03.04.07
Novell Boycotts Prove to Be Effective
Among the sites which explicitly called for a Novell boycott (e.g. Blogspot’s boycott-suse, OpenAddict), BoycottNovell.com appears to be the only site which has remained active. Launched in November 2006, the site has served hundreds of thousands of pages, which got its message out. While BoycottNovell.com can’t take credit for anything — as it is clearly a community effort — a new ECT article validates the assumption that Novell is still being frowned upon in the Linux community. The headline states “Linux Community Still Outraged by Novell Pact”.
Leaders of the open source movement are at work on a legal strategy that could let Novell retain the benefits of the deal, while preventing Microsoft from using it to attack other open source firms. They’re drafting a new version of the General Public License or GPL, the Free Software Foundation’s legal rulebook, which governs how Linux and other open source code can be used.
Doug Charles said,
March 4, 2007 at 3:01 am
“BoycottNovell.com appears to be the only site which has remained active.”
Nope, doesn’t appear to be very effective. The FSF types continues to isolate themselves from open source.
Ian said,
March 5, 2007 at 9:47 am
Just to provide a bit of balance and a some food for thought. If Novell folds, my shop will go 100% Microsoft. Not out of spite, but because I won’t be able to stop it. Novell is the only thing keeping Redmond from ruling our server room. Novell is the only company that can compete with Microsoft within the scope of our requirements.
Draconishinobi said,
March 6, 2007 at 12:40 am
And Red Hat, can’t … why ? who knows …
Ian said,
March 6, 2007 at 8:23 am
Red Hat doesn’t have anything that can come close to GroupWise or Exchange. OpenExchange and some of the other “open” alternatives aren’t good enough. Red Hat’s directory server isn’t as mature or flexible as eDirectory. Although, for what it’s worth, Active Directory is a cludge. Zenworks, even with its bugs, has no equal. How about Identity management? Does Red Hat dabble there?

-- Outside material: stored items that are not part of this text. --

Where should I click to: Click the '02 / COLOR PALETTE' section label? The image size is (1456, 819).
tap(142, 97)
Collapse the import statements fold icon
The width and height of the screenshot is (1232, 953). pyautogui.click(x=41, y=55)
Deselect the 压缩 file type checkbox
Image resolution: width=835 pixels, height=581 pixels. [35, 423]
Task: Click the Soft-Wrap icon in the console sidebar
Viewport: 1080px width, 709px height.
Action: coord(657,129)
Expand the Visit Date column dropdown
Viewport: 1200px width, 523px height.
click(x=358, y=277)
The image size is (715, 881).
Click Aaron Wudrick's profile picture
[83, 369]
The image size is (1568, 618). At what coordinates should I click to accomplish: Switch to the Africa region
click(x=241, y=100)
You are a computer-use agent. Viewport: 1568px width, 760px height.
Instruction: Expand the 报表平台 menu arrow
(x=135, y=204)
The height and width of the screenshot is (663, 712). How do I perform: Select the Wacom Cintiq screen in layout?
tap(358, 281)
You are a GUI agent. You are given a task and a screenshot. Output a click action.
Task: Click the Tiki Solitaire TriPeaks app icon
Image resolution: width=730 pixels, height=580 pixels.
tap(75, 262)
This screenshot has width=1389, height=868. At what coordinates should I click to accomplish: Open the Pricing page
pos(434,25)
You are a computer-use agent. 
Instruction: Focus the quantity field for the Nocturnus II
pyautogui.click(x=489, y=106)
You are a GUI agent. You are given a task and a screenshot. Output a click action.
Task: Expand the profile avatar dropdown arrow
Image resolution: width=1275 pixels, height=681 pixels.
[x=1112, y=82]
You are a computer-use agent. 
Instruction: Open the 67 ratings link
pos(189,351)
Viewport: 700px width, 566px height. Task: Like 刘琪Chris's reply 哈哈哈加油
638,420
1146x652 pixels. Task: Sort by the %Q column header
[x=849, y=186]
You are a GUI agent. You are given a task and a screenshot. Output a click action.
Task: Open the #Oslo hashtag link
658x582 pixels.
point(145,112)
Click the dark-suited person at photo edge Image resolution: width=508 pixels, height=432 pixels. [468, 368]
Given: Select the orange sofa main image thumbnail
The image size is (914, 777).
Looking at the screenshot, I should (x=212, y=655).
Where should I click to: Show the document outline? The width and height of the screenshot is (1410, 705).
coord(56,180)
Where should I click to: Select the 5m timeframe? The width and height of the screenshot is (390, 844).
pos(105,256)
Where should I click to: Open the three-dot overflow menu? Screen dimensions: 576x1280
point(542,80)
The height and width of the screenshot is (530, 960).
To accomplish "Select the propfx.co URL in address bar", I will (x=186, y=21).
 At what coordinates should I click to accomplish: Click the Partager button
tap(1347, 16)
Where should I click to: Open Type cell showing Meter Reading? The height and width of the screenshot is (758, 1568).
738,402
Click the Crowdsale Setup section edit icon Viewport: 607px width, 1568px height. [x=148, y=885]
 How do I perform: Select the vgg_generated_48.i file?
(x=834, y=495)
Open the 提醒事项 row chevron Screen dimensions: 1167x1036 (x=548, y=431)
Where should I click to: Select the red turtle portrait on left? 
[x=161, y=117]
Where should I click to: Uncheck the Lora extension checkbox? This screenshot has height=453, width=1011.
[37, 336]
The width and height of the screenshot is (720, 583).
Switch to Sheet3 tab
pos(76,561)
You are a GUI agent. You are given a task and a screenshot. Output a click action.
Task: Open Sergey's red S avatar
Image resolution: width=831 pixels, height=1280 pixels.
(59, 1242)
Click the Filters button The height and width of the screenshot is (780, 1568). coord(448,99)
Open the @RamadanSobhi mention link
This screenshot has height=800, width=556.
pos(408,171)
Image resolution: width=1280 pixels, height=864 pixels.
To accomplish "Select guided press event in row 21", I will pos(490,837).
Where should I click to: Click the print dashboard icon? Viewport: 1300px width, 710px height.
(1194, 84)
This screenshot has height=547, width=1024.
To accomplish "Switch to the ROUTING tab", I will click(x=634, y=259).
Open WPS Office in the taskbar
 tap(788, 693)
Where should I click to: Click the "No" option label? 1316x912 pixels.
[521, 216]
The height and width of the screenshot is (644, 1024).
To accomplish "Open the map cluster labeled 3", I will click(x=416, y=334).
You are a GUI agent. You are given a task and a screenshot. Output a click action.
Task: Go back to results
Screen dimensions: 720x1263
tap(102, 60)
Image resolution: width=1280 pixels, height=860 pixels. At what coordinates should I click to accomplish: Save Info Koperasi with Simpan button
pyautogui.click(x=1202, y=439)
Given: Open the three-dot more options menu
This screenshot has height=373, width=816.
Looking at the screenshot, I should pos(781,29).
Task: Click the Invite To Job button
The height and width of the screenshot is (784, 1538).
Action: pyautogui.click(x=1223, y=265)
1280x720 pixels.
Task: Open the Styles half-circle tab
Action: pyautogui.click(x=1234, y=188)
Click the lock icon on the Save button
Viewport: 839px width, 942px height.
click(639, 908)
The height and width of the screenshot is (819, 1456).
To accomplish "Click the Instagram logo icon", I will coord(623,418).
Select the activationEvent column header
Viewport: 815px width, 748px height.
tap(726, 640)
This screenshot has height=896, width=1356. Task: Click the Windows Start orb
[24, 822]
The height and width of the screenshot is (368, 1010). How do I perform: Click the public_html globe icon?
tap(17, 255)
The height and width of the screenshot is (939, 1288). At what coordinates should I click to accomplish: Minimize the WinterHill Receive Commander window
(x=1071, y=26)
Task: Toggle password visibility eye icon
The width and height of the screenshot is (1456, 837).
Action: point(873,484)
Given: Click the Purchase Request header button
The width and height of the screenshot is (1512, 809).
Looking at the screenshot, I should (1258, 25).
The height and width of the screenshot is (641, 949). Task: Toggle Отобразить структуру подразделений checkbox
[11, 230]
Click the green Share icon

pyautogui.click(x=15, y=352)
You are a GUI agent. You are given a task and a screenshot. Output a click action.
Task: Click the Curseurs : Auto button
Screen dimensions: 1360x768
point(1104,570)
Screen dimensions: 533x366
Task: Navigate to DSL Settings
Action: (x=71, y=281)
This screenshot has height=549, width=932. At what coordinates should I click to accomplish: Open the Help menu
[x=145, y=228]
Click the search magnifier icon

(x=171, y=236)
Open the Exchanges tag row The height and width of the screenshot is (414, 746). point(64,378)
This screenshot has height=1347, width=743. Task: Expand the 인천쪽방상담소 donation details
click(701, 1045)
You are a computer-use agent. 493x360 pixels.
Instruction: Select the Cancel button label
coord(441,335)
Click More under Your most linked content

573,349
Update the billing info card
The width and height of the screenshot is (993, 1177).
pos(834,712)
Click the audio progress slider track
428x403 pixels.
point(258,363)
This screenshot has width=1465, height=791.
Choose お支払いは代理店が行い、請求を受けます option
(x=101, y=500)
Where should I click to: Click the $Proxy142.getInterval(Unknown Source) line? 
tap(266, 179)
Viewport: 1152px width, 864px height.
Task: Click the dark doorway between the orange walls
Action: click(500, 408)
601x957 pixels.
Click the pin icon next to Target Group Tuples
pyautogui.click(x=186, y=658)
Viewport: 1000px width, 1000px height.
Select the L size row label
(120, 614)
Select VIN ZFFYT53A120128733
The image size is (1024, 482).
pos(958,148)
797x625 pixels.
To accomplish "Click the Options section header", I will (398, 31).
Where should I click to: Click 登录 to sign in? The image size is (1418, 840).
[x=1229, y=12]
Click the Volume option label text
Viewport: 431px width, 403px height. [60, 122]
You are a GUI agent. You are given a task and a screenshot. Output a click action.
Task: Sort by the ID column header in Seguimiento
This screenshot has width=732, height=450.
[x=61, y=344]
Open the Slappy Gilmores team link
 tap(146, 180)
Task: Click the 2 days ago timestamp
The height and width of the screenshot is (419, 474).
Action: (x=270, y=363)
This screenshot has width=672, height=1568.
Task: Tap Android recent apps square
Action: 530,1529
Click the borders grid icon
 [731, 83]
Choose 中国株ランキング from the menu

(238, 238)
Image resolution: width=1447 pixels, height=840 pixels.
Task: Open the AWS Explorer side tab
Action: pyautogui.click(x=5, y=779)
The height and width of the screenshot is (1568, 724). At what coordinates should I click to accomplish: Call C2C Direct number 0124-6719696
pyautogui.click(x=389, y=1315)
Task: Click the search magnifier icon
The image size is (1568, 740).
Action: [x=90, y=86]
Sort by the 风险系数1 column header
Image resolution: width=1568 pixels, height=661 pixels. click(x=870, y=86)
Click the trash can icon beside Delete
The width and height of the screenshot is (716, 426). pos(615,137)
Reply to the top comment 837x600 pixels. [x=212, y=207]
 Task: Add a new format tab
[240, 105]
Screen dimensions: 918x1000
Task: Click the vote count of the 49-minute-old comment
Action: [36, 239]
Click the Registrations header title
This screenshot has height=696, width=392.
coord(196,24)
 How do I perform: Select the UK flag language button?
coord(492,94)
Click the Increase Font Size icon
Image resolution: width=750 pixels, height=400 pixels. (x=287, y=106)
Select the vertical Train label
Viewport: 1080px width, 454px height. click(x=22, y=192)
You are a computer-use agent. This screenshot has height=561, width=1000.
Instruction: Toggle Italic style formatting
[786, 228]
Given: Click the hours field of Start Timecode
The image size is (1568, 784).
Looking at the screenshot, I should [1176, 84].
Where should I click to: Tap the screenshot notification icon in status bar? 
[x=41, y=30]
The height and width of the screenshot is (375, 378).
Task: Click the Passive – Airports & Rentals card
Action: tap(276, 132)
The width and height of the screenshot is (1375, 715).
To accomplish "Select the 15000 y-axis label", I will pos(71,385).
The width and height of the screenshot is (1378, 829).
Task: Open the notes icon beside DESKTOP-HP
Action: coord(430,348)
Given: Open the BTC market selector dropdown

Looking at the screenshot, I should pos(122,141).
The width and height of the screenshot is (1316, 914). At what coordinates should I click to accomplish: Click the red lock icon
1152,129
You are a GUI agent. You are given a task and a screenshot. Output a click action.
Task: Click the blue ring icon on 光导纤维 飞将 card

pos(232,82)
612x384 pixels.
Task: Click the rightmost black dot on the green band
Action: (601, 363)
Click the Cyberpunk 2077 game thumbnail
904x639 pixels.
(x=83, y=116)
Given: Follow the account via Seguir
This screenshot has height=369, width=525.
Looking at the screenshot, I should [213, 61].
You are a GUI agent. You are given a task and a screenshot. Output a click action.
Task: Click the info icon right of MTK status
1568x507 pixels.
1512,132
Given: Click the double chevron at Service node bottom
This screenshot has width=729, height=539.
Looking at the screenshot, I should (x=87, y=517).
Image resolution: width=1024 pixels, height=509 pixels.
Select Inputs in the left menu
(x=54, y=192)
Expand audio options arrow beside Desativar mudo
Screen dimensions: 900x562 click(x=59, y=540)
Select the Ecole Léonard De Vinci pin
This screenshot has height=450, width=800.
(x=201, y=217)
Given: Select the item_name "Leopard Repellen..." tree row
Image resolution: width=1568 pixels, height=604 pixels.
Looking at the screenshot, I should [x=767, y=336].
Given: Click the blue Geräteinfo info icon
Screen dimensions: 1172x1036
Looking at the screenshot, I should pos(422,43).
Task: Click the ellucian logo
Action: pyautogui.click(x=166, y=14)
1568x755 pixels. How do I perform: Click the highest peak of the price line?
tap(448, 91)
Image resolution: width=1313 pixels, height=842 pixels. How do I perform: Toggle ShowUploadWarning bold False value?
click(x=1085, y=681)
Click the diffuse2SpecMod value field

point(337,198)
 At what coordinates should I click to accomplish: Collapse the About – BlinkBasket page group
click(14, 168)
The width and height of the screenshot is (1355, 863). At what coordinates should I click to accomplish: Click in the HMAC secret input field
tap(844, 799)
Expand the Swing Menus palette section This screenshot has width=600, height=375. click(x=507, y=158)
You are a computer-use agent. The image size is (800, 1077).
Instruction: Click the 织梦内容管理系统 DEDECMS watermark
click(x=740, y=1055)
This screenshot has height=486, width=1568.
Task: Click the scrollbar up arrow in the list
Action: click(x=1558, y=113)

Those are some hefty differences or deficiencies depending on what you’re looking at. The groupware part of it is the biggest thing which would push us to Microsoft.
Rich Morgan said,
July 10, 2007 at 10:36 am
Hey, we’re still active over at Open Addict. Our stance on free software and the Microsoft/Novell deal is still the same. It just isn’t the only thing we talk about. Now we’ve got the Xandros/Microsoft deal to contend with…
Anyway, just to reiterate, Open Addict is still firmly against any deal that could compromise the freedom established with the GPL.
Roy Schestowitz said,
July 10, 2007 at 11:53 am
Thanks, Richard. It’s good to have your backing. I suppose that by “active” I meant “not dormant”, referring to updates.